Reproduce the material word for word, from its beginning through the line containing "Action: 453,183", and leave the pictures out.

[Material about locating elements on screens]
'''

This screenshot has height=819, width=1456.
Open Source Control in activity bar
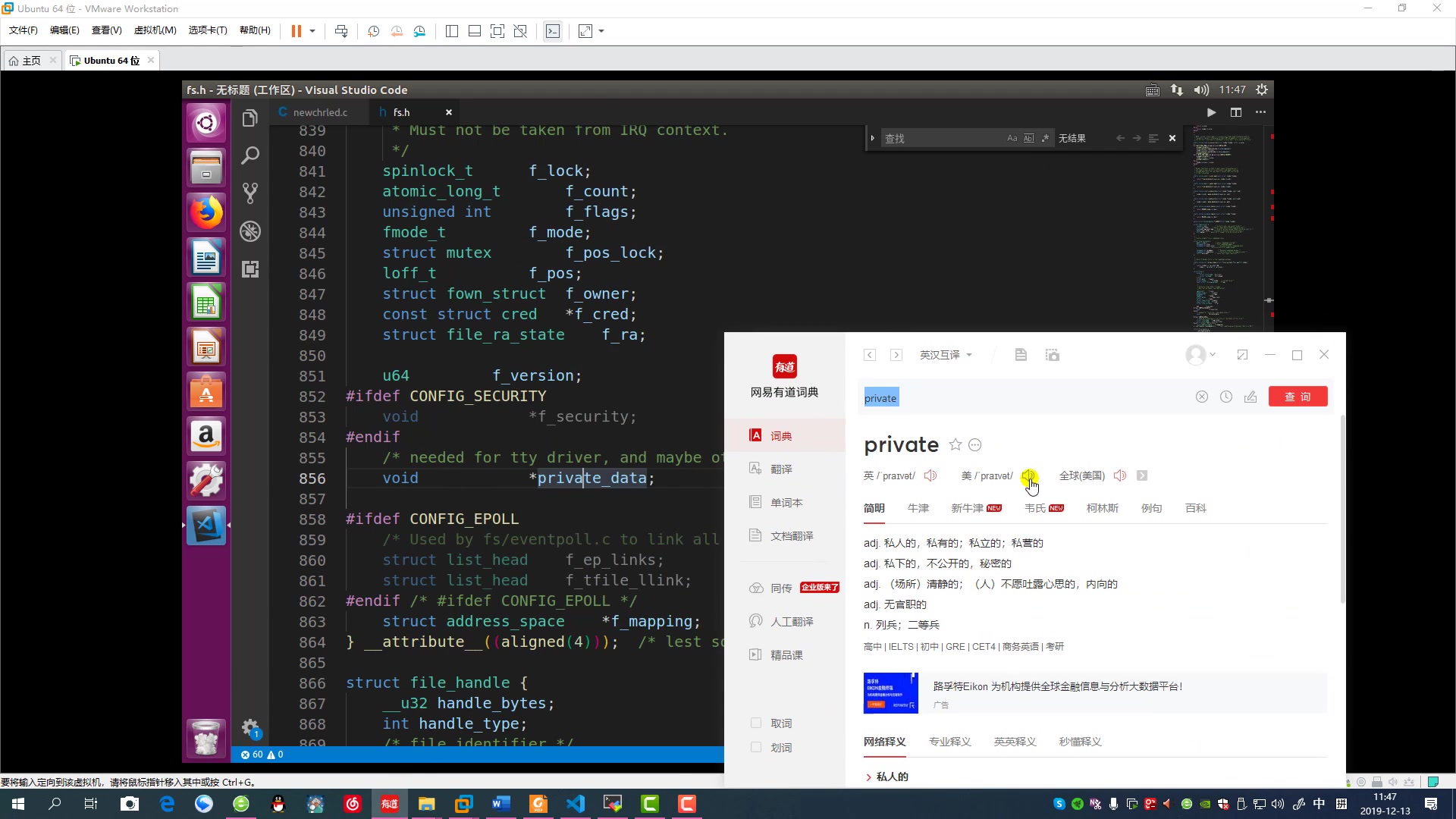click(x=250, y=193)
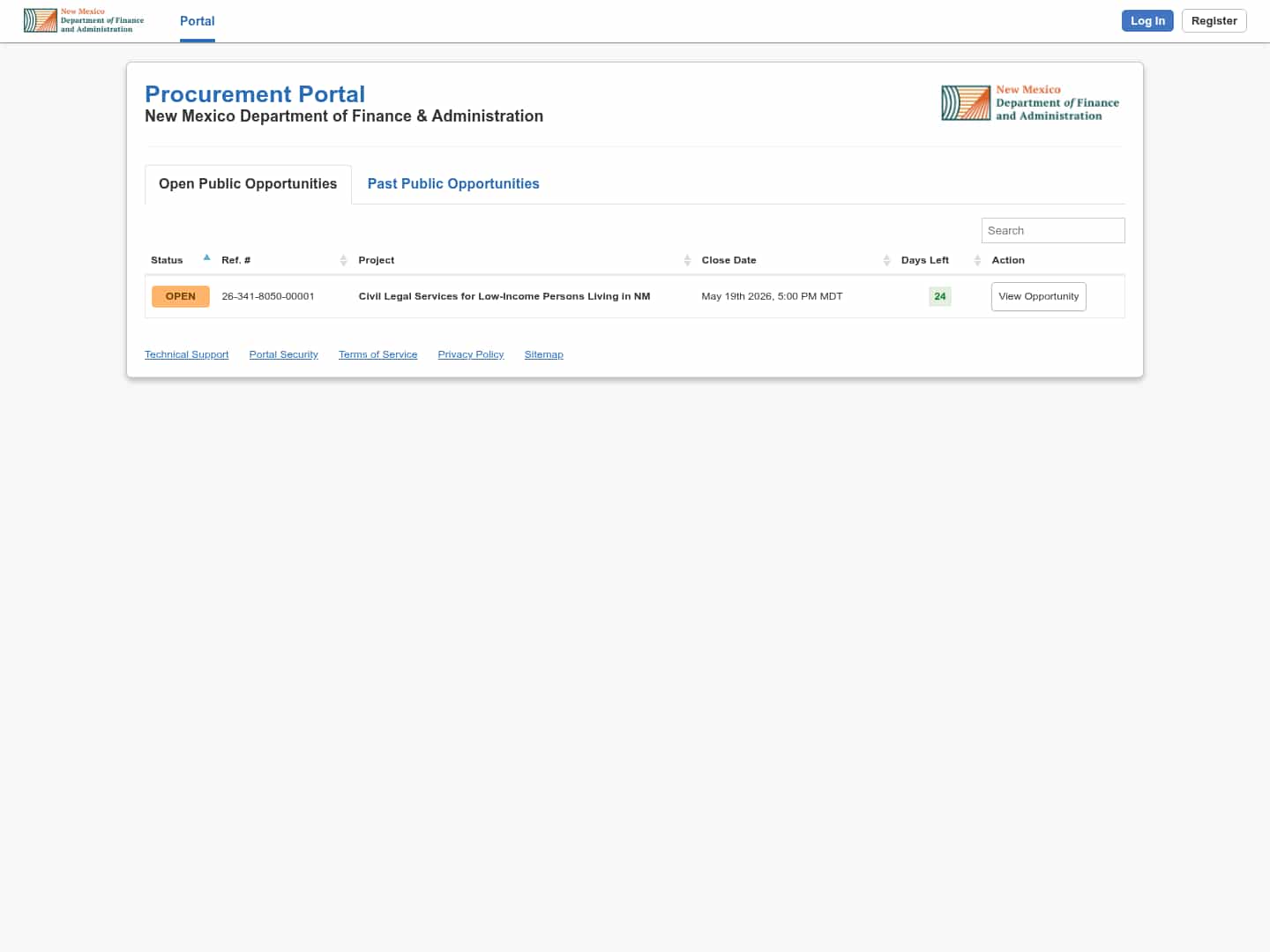This screenshot has width=1270, height=952.
Task: Switch to Past Public Opportunities tab
Action: 453,183

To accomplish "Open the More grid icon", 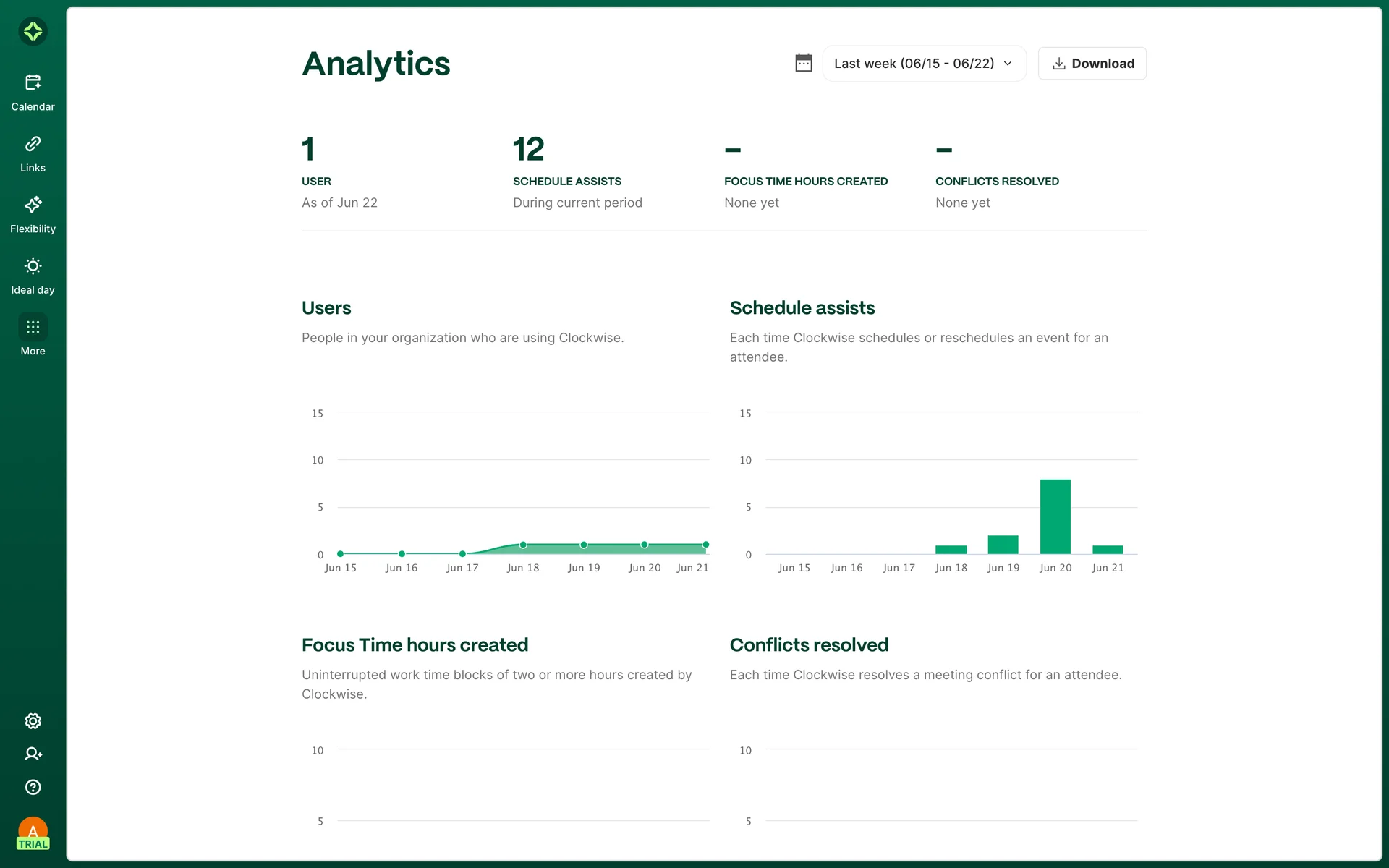I will (33, 327).
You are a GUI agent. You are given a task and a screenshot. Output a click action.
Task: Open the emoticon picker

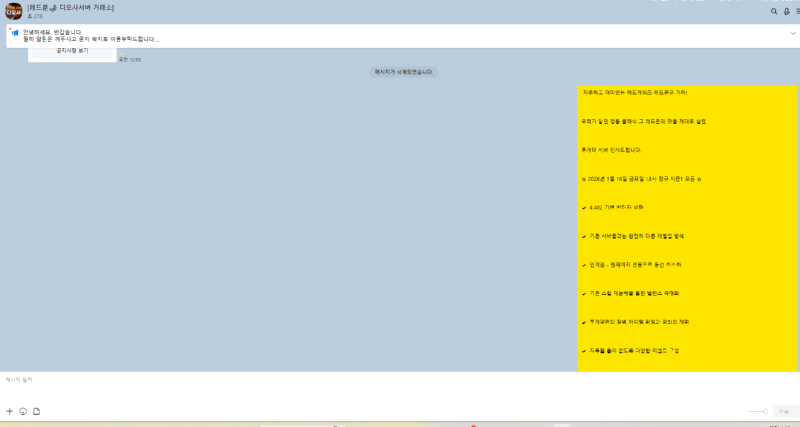[23, 411]
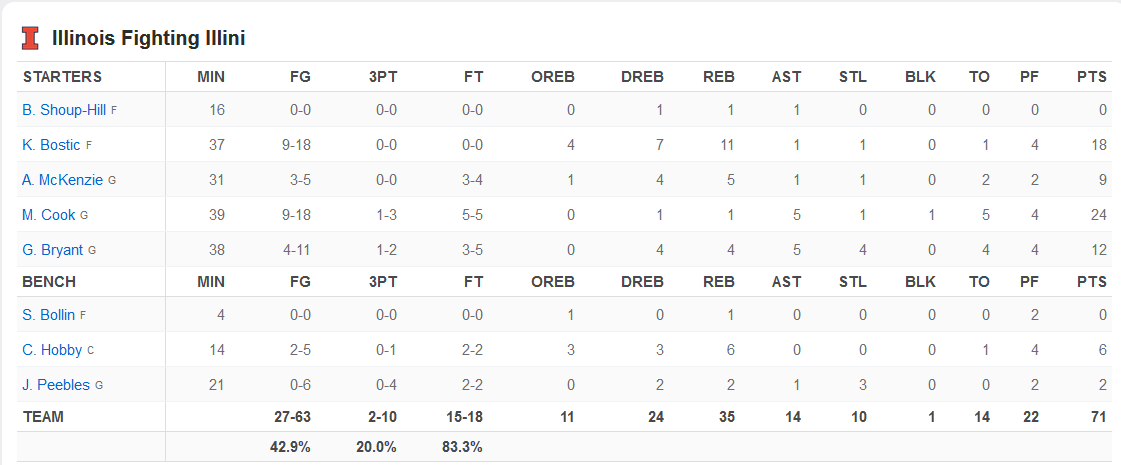1121x465 pixels.
Task: Open C. Hobby player profile
Action: click(52, 350)
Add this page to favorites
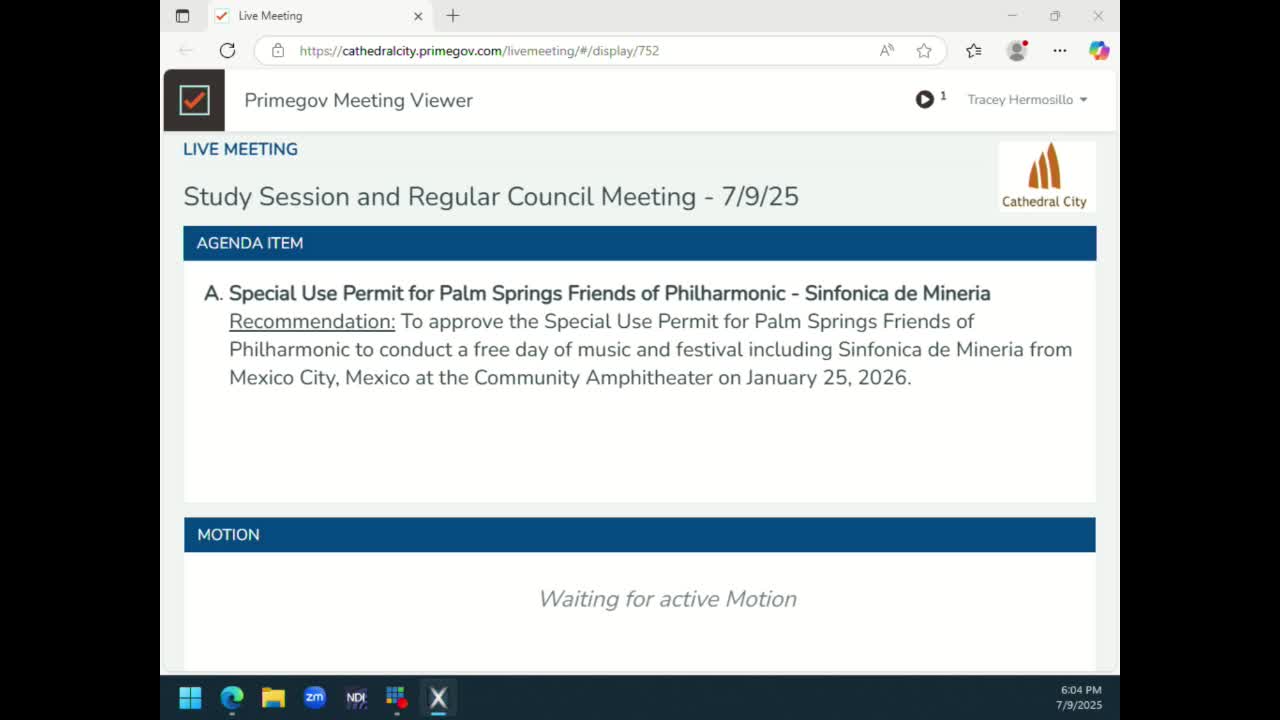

'''

- Answer in full
This screenshot has height=819, width=1456.
Open Source Control in activity bar
click(x=250, y=193)
This screenshot has width=1270, height=952.
Task: Switch to Past Public Opportunities tab
Action: 453,183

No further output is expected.